En résumé, le défendeur disposait de trois couches de preuves : La première couche - Ces « bains de bouche » très déroutants que j'ai mentionnés plus haut, et qui, à première vue, ne sont pas appropriés à être prononcés par une personne qui n'était pas du tout présente sur les lieux du crime. La deuxième couche - L'identification de l'intimée par la fille à deux reprises (une fois au supermarché et une autre fois au commissariat avant l'identification des lunettes), même si le juge a souligné qu'il ne s'agissait pas d'une identification définitive selon la loi. La troisième couche - Les actions et paroles du défendeur lors de l'interrogatoire, ainsi que les objets suspects saisis à son domicile (lunettes de soleil, chapeaux et gants). Ces couches ont été rejointes par la réfutation de l'alibi du défendeur, que j'ai mentionnée plus haut ; le refus du défendeur de coopérer avec la police, d'être photographié et de participer à un défilé de reconnaissance vocale ; le lieu de résidence de l'intimé (le même bâtiment dans le jardin duquel le viol a eu lieu) ; et la grande similitude entre le groupe et le répondant. Finalement, la cour décida, après des délibérations difficiles, comme mentionné précédemment, d'ordonner sur la détention du défendeur jusqu'à la fin de la procédure.
Comme le juge l'a souligné à plusieurs reprises, la décision de détenir le défendeur jusqu'à la fin de la procédure a été prise avec le cœur lourd et après beaucoup d'hésitation et de délibération. L'ensemble des preuves présentées au tribunal n'a pas donné de conclusion claire, rapide et concluante. Les écailles étaient presque hostiles. Finalement, le tribunal a estimé que les menottes étaient légèrement adaptées à l'obligation du défendeur, et a donc ordonné sa détention jusqu'à la fin de la procédure.
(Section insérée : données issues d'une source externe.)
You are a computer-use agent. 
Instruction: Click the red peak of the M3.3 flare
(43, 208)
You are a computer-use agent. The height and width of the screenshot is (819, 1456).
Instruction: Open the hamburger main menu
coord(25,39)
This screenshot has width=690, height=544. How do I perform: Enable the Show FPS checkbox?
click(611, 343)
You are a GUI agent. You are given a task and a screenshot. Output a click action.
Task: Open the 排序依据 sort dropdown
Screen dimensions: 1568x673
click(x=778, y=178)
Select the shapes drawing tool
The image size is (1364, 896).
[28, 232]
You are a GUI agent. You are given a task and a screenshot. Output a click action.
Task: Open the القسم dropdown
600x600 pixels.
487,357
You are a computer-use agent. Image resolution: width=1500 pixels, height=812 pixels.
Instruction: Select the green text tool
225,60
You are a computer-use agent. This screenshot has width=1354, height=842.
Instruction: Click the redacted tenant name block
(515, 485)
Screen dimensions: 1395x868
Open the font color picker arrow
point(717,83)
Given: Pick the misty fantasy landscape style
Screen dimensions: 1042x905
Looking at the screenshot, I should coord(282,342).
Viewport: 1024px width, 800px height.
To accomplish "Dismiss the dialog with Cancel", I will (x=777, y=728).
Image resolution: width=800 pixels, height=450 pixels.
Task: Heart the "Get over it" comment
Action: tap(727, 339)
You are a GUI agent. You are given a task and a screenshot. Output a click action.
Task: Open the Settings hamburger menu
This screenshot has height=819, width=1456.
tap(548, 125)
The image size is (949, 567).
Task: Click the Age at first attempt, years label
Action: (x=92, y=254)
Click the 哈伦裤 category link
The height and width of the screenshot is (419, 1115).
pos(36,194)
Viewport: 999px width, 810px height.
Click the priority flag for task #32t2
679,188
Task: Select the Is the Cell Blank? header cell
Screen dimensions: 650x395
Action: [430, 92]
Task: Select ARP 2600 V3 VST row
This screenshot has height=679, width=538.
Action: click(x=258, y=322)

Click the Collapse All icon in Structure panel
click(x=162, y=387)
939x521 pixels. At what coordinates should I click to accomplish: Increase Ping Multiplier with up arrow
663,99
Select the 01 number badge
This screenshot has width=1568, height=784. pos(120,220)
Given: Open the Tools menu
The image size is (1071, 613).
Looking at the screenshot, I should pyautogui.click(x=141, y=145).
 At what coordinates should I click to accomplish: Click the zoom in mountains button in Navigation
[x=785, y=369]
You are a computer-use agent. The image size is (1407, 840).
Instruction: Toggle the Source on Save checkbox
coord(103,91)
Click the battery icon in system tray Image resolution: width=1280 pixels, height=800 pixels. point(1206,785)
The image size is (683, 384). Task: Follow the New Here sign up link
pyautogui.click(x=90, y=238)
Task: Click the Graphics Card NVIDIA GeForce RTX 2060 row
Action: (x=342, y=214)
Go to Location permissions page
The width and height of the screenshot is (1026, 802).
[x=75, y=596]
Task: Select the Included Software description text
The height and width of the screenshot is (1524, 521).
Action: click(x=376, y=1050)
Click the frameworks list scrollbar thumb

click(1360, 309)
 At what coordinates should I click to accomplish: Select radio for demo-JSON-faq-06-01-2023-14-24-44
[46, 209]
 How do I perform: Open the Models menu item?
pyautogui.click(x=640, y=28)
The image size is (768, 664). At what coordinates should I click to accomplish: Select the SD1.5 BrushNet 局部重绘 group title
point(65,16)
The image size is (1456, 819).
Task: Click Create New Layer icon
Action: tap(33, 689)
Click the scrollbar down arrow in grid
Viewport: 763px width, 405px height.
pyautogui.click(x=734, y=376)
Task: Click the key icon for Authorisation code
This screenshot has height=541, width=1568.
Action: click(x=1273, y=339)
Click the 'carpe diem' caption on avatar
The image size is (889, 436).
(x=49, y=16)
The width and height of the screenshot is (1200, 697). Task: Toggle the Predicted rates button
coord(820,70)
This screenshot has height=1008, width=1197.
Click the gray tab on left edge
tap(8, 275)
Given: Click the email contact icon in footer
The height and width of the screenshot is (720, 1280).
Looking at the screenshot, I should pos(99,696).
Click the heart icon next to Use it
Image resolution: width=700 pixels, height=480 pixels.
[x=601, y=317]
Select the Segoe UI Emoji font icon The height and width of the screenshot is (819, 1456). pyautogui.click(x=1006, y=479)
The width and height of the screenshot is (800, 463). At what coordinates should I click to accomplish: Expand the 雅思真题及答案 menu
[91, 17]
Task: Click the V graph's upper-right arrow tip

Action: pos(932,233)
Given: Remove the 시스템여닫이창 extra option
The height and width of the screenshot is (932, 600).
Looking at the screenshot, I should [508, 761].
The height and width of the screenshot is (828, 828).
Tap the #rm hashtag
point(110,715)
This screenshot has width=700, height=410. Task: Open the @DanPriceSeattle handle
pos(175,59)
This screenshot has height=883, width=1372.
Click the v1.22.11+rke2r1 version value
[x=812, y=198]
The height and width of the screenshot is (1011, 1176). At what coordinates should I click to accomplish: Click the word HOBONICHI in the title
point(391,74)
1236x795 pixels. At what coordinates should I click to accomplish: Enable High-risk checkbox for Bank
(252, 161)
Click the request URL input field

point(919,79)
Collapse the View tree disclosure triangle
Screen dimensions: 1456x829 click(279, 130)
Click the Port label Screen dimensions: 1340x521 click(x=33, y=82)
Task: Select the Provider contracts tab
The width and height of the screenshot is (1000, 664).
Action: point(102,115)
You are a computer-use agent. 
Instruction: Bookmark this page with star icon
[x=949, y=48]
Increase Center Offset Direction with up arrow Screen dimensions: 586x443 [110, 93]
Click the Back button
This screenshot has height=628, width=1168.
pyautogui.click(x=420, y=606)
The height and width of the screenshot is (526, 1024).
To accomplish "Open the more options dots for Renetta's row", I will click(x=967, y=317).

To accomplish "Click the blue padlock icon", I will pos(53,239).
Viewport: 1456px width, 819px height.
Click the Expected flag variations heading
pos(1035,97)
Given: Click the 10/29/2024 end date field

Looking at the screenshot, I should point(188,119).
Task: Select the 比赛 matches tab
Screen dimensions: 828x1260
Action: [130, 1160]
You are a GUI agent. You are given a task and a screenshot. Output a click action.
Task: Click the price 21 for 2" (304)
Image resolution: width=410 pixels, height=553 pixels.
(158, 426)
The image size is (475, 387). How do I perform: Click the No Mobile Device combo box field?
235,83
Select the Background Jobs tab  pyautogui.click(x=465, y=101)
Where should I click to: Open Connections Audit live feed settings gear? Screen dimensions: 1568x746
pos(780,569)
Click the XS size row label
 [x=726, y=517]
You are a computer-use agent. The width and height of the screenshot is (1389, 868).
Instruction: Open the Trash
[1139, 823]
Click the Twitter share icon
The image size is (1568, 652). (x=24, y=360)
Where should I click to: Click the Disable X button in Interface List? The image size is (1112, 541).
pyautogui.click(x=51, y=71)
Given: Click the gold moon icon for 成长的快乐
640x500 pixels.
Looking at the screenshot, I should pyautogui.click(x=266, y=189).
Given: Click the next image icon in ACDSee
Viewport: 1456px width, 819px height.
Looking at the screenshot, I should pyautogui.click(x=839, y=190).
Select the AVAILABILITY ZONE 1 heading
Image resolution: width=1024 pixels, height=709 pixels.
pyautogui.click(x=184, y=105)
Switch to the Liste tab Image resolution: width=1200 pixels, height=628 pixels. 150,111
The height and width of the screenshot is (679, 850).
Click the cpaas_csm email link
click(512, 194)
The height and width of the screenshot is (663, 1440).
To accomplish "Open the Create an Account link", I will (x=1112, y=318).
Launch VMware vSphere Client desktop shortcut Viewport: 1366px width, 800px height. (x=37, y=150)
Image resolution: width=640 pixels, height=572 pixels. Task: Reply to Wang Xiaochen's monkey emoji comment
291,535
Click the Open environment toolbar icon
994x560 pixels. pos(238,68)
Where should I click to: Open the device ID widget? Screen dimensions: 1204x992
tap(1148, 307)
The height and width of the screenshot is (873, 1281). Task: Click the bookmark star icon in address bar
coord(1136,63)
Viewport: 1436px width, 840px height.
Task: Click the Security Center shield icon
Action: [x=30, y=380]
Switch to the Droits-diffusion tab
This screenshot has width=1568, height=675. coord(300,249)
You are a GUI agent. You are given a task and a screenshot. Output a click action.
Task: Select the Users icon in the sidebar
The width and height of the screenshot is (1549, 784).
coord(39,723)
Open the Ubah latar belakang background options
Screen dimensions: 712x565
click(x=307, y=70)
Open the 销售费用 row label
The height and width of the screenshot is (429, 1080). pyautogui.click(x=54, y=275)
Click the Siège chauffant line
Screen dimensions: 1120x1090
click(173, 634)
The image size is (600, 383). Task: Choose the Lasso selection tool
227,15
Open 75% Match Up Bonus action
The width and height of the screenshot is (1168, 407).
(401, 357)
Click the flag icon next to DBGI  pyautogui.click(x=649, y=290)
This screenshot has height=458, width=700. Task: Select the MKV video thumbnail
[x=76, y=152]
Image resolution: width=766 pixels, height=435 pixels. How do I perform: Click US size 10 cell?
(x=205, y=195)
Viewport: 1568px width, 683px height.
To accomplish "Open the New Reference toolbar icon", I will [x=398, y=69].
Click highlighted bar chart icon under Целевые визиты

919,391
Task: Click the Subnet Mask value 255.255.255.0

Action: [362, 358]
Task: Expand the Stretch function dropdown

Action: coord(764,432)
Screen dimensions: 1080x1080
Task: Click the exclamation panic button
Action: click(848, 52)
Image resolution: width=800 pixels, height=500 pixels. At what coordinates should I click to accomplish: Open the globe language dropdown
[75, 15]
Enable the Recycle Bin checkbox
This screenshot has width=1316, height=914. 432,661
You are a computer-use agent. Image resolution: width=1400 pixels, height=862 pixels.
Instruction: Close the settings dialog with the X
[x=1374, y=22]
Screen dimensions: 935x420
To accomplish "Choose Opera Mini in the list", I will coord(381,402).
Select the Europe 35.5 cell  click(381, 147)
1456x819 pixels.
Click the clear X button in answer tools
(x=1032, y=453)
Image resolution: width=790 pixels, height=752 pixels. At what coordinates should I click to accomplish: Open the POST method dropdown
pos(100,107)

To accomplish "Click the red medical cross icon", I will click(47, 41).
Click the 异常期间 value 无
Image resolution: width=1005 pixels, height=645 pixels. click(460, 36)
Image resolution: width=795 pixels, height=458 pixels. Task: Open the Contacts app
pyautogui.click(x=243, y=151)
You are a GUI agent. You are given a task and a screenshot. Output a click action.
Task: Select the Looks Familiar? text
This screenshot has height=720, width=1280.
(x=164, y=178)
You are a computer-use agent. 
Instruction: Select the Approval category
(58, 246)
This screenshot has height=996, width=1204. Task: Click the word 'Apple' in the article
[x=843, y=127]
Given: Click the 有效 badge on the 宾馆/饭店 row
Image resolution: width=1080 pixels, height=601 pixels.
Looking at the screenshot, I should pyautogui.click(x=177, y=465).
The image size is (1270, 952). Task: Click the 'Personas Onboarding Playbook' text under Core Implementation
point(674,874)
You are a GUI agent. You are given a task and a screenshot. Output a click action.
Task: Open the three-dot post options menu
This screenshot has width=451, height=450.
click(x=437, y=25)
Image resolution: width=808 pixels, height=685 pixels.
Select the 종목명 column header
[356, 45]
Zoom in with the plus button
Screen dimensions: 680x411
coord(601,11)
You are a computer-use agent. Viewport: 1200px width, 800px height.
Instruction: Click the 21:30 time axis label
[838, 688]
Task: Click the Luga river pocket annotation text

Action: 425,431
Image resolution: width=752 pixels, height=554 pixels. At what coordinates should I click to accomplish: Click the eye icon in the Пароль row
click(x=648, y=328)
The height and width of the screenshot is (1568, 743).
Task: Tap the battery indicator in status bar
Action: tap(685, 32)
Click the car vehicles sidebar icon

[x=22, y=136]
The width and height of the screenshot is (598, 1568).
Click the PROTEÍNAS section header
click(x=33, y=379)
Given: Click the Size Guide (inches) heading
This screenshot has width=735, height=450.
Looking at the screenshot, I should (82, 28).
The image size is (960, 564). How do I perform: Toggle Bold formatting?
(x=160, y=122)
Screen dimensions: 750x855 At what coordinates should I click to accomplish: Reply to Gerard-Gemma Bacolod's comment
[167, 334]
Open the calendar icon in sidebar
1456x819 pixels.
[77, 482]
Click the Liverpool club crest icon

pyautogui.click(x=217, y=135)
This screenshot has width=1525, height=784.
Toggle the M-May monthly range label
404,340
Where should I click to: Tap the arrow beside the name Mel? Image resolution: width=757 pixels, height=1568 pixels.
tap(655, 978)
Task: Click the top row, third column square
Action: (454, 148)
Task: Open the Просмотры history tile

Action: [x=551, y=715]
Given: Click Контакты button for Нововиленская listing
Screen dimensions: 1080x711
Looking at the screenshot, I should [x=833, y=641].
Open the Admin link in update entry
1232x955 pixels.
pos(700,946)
Mon avis est que précisément dans cette situation, alors que la balance était presque hostile et qu'il n'y avait qu'un pas entre le défendeur et sa libération, chaque omission et chaque faute dans la conduite policière doivent être examinées avec une extrême sévérité. Malheureusement, à mon avis, de telles omissions et défauts ont effectivement été découverts. Les omissions ont été détaillées par mon collègue, et il n'est pas nécessaire de les répéter.